GoodReads Summary: When companies develop a new technology, do they ask how it might affect the people who will actually use it? That, more or less, sums up Brian David Johnson's duties as Intel's futurist-in-residence. In this fascinating book, Johnson provides a collection of science fiction prototyping stories that attempt to answer the question.
This is a hard book to read. Not due its writing style or large paragraphs of something of the kind, but because you have no idea what what is real and what is not.
There are some stories about the "21st Century Robot Foundation", which is a foundation to give free, open source access to robot designs and code. Problem is, some of those are interleaved with fiction stories that has a character of the same name of someone in the foundation and then you never know if that's a cool extended thingy, actual coincidence or just plain... laziness (although I reckon that's a strong word for this).

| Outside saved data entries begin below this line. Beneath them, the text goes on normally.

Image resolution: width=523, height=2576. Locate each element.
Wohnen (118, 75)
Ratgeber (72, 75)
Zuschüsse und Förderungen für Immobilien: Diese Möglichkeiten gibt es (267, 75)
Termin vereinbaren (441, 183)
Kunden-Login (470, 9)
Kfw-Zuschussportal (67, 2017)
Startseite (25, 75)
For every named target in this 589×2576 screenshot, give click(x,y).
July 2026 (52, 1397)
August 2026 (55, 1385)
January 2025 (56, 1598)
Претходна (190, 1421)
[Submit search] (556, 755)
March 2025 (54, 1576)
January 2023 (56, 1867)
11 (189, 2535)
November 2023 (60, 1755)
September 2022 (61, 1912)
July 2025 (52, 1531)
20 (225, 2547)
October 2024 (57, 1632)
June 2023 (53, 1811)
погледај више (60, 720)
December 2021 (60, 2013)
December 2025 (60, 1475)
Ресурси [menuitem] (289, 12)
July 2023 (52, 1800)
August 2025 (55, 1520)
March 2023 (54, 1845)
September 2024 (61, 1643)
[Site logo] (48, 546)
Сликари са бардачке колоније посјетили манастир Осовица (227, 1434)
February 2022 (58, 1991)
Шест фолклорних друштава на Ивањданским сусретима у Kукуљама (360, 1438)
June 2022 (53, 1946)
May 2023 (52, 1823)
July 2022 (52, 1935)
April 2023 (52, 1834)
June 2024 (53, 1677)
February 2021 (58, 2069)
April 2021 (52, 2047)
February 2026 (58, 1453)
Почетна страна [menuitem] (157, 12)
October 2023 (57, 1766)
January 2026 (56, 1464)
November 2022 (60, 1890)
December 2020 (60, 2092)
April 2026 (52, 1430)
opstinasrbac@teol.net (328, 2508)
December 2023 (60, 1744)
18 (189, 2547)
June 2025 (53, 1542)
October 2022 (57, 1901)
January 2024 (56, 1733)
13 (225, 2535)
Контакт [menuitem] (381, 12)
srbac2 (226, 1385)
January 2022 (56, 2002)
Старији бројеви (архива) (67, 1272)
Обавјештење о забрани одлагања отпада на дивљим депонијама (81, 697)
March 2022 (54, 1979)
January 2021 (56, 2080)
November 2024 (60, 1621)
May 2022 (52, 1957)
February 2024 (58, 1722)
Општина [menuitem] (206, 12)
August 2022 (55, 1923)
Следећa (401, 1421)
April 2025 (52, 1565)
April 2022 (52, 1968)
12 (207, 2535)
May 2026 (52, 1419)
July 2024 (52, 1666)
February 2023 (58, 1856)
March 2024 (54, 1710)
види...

There are some things that pissed me off. For example, saying "the robot brain is the hardware and software, what we call artificial intelligence, or AI". AI is way more than just hardware and software, you have to train something to make it an AI, or it is just a bunch of reactive code with not actual "intelligence". Maybe it was dumbed down to reach the general population instead of going with proper terms, but it just annoys people that do know. And talking about "apps to extend the robot personality" also seems a bit far-fetched in how AI works.
So, maybe the idea is great and all, but ideas without backing facts are just dreams. And for someone running a foundation, lacking the facts feels... weird.